Dan Malek dan at mvista.com
Fri Jan 26 06:47:43 EST 2001


Roman Zippel wrote:

> The problem is the ia32 guys want to address 64GByte, what requires a
> 64bit physical address, what nobody can handle on 32bit Systems.

Heh....64Gbyte is nothing, just a few more bits beyond 32....you
don't need 64-bits for this.  In fact, I had a revelation last
night where I thought we could even do this quite transparently
on PowerPCs with VSIDs or even context registers, anything that
implictly gives us a few more bits of virtual address.  Later
on that.....

Of course, the quick solution today would be to just move the
kernel virtual address to a lower address.........no need for
highmem config at all.  It wouldn't give you the 64Gbyte, but it
would solve the immediate problem of 1G real memory.

> Please be careful with what you're doing, otherwise you have to rewrite it
> again for the real 2.5.

All I am doing is cleaning up a bunch of the PowerPC MM initialization
and mapping functions.  Just getting rid of ifdefs, duplication of
code and stuff like that.  I suspect we will be rewriting in 2.5,
and there is no sense to do it multiple times for different PPC
processor variants.

> For what exactly do you need such generic virt_to_phys? AFAIK 2.5 will go
> more page oriented, so drivers get a set of pages to work on.

All of the embedded PowerPC, and the new high end PowerPC all work
with page mapped TLBs.  The 'middle' processors, 6xx/7xx/74xx have
the BAT register enhancement that appears to be going away.  On the
embedded processors, all I/O is mapped through page tables, which
usually don't have 1:1 mapping.  The existing virt_to_phys and such
with just the arithmetic adjustment don't work on those.  Some
systems have big holes in the physical space, including physical
addresses that map "under" the fixed kernel virtual addresses.  You
have to get to those via page tables as well.

I don't know what you mean by more "page oriented" as that is the
way it works now.  We just use BATs in some cases for efficiency, but
you don't have to.

> ..... That will
> mean bounce buffer management will be moved into the drivers.

Oh geeze.......This kind of stuff should be very generic and even
be hidden.  If drivers want to know for some performance reason
that's OK, but they shouldn't have to know.

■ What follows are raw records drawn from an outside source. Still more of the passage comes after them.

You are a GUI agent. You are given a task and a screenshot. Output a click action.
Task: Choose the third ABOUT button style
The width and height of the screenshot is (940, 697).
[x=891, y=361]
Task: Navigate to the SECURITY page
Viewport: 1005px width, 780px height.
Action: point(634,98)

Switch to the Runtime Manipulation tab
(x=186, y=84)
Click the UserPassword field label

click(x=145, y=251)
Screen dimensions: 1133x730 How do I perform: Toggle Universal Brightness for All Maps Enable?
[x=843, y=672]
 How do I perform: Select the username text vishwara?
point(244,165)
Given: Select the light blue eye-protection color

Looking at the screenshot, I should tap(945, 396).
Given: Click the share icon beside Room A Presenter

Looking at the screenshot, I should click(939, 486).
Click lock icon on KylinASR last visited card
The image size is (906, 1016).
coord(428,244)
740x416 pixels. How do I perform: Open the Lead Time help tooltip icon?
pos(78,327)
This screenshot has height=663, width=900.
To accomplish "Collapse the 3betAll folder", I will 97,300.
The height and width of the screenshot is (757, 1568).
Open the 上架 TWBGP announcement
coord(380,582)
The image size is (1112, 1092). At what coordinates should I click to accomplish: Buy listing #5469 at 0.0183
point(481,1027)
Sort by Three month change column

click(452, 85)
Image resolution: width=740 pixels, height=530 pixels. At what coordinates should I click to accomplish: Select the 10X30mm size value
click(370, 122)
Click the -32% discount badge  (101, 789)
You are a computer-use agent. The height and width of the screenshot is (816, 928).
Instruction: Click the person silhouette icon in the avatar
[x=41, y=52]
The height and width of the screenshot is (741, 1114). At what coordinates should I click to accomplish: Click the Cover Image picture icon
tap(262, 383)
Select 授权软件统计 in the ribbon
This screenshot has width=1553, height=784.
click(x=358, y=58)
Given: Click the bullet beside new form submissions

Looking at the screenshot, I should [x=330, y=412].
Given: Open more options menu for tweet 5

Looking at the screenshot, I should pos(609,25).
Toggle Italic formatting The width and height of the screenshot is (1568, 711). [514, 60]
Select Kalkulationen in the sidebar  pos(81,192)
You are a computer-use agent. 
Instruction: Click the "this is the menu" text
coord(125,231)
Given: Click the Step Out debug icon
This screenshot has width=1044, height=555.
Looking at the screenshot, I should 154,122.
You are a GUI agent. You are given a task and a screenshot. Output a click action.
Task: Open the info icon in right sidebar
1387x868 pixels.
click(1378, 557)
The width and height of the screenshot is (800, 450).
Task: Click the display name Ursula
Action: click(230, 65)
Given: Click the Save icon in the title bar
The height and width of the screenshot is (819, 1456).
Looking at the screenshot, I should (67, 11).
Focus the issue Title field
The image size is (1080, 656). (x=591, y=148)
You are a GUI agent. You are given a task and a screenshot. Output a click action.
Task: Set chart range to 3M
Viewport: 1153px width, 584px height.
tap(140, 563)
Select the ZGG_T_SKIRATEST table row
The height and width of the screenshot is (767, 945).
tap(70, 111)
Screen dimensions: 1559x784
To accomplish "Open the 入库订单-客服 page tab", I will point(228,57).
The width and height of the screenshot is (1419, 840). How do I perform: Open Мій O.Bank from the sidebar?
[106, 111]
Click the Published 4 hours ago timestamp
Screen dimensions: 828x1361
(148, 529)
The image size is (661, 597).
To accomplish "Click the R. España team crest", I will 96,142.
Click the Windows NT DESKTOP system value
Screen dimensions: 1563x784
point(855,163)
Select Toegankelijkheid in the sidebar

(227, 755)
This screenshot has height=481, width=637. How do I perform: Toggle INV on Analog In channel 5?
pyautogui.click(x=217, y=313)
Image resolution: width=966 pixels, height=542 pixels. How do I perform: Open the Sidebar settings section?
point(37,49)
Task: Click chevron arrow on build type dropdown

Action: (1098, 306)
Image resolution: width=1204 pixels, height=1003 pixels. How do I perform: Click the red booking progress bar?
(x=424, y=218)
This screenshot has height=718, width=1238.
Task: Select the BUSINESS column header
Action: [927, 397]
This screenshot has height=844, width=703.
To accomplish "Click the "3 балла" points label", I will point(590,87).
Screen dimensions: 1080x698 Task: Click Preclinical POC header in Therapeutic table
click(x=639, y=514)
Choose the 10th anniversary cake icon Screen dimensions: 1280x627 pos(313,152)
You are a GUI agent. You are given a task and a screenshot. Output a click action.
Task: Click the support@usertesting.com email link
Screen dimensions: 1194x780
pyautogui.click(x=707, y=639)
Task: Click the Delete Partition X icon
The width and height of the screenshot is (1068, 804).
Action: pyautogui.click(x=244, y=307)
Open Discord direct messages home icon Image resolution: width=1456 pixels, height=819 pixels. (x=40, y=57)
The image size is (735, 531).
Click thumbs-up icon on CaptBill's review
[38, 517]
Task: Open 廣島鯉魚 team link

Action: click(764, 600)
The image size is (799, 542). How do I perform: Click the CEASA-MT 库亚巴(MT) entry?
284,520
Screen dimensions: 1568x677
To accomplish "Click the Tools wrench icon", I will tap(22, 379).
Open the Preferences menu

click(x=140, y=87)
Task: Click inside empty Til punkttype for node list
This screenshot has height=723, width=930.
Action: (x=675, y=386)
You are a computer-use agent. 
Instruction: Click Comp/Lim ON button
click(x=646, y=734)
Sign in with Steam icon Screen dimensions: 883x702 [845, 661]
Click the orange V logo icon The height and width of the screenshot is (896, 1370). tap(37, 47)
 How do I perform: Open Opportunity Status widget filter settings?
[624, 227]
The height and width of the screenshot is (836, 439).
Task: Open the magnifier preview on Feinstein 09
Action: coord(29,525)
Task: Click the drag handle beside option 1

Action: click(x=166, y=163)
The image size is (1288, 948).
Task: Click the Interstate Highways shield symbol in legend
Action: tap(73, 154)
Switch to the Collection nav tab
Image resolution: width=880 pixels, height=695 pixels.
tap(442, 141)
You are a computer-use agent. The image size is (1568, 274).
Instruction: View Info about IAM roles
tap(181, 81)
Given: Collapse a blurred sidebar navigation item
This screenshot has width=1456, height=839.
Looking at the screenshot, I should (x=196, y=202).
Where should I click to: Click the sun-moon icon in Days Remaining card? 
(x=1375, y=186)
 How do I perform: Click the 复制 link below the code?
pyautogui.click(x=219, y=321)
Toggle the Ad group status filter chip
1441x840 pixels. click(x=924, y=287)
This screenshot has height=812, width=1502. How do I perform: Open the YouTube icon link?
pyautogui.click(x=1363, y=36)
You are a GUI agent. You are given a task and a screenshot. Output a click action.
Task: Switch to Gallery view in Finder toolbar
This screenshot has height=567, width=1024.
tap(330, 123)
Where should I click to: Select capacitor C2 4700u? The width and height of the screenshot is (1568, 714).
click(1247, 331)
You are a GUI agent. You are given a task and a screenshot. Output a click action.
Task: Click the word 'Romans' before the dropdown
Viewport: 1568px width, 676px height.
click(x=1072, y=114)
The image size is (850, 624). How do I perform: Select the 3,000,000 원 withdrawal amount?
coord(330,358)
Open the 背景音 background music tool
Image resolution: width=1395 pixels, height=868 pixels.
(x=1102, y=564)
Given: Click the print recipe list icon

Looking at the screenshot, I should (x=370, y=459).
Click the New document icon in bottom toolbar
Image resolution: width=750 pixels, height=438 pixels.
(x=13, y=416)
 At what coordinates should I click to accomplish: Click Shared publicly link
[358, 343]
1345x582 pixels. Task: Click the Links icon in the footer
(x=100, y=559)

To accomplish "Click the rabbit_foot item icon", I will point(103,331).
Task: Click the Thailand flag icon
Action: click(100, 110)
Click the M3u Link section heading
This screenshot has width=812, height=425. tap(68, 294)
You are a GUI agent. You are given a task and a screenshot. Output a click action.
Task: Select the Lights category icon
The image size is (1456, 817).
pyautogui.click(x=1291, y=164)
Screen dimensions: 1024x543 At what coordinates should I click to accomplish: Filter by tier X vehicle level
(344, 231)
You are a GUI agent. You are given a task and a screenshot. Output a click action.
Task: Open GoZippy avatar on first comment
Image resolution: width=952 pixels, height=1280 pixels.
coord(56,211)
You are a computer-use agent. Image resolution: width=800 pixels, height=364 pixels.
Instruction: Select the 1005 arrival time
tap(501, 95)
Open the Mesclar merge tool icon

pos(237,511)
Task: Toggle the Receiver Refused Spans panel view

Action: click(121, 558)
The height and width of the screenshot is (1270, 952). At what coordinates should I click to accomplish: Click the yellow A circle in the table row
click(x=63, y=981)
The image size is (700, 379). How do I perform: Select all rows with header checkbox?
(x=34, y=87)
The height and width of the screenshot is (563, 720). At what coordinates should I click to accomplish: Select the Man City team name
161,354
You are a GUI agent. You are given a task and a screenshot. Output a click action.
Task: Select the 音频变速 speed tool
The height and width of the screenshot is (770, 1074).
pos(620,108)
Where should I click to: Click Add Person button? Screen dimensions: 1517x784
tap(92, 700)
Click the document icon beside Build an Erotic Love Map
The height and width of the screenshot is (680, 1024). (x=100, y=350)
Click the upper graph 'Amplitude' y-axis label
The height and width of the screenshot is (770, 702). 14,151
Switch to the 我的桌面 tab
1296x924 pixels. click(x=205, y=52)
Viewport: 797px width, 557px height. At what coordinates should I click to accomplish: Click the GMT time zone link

> ....... Either everything is done with pages or one
> has to store a virtual/physical address pair. Doing a generic conversion
> functions for the latter is often slower, so it's currently expected that
> drivers just store it themselves.

Oh great, yet another technology path we think we are inventing again.
I hope whoever gets blessed by Linus to work on this takes a serious
look at over 20 years of research and implementation by others.  Oh
well, I'll just hack my little mapping functions :-).